Good afternoon Chairwoman Winters and members of the committee. My name is Frederick D. Palmer, and I am a senior fellow for energy and climate at The Heartland Institute. The Heartland Institute is a 34-year-old independent, national, nonprofit organization whose mission is to discover, develop, and promote free-market solutions to social and economic problems. Heartland is headquartered in Illinois and focuses on providing national, state, and local elected officials with reliable and timely research and analyses on important policy issues. Heartland would like to submit the following testimony in support of withdrawing Colorado from the U.S. Climate Alliance.
The Paris Climate Accord, commits the signatory countries to limiting the rise of global temperatures to “well below” 2.0 ° Celsius (C) above pre-industrial levels while pursuing efforts to keep the temperature increase to just 1.5 ° C above pre-industrial levels. The first U.S. plan pledges a reduction in emissions by 26-to-28 percent relative to 2005 levels by the year 2025.
*-*-*
**Instructions**
1 > According to the testimony, how old is The Heartland Institute?
2 > In the testimony, rewrite the passage from "Good afternoon Chairwoman" to "U.S. Climate Alliance.", changing "free-market" to "market-based".
3 > Which levels of elected officials does the testimony say Heartland provides with research and analyses?

**Extracted material**
*-*-*
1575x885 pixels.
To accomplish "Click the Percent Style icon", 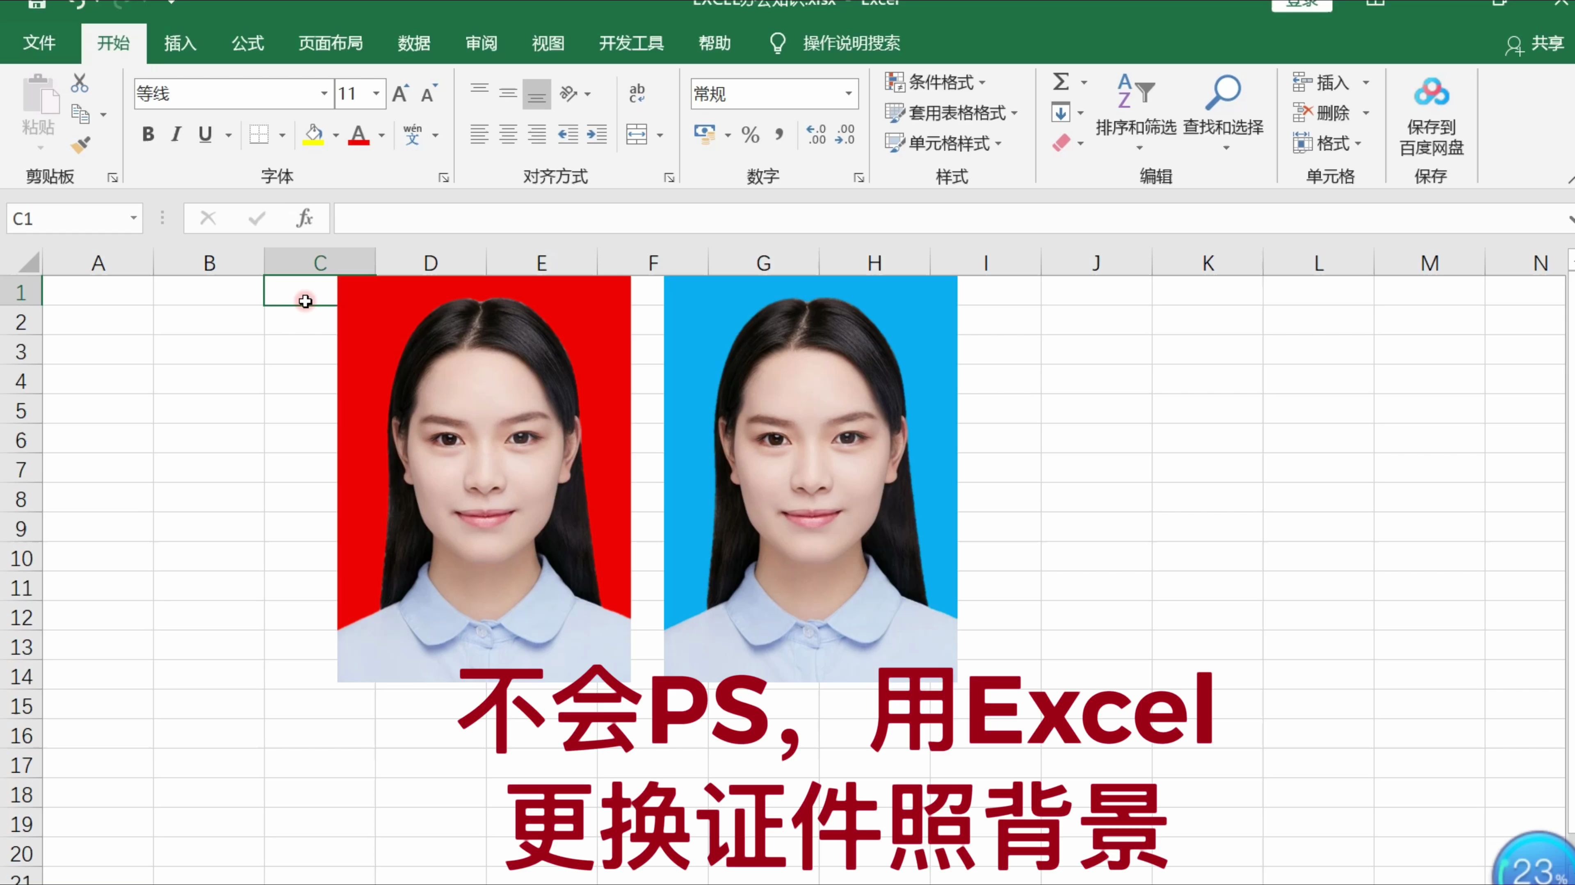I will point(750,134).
*-*-*
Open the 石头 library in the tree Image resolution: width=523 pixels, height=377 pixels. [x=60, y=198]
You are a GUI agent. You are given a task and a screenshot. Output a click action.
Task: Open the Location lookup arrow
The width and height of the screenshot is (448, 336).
*-*-*
**Expected answers**
1 > It is 34 years old.

2 >
Good afternoon Chairwoman Winters and members of the committee. My name is Frederick D. Palmer, and I am a senior fellow for energy and climate at The Heartland Institute. The Heartland Institute is a 34-year-old independent, national, nonprofit organization whose mission is to discover, develop, and promote market-based solutions to social and economic problems. Heartland is headquartered in Illinois and focuses on providing national, state, and local elected officials with reliable and timely research and analyses on important policy issues. Heartland would like to submit the following testimony in support of withdrawing Colorado from the U.S. Climate Alliance.

3 > National, state, and local.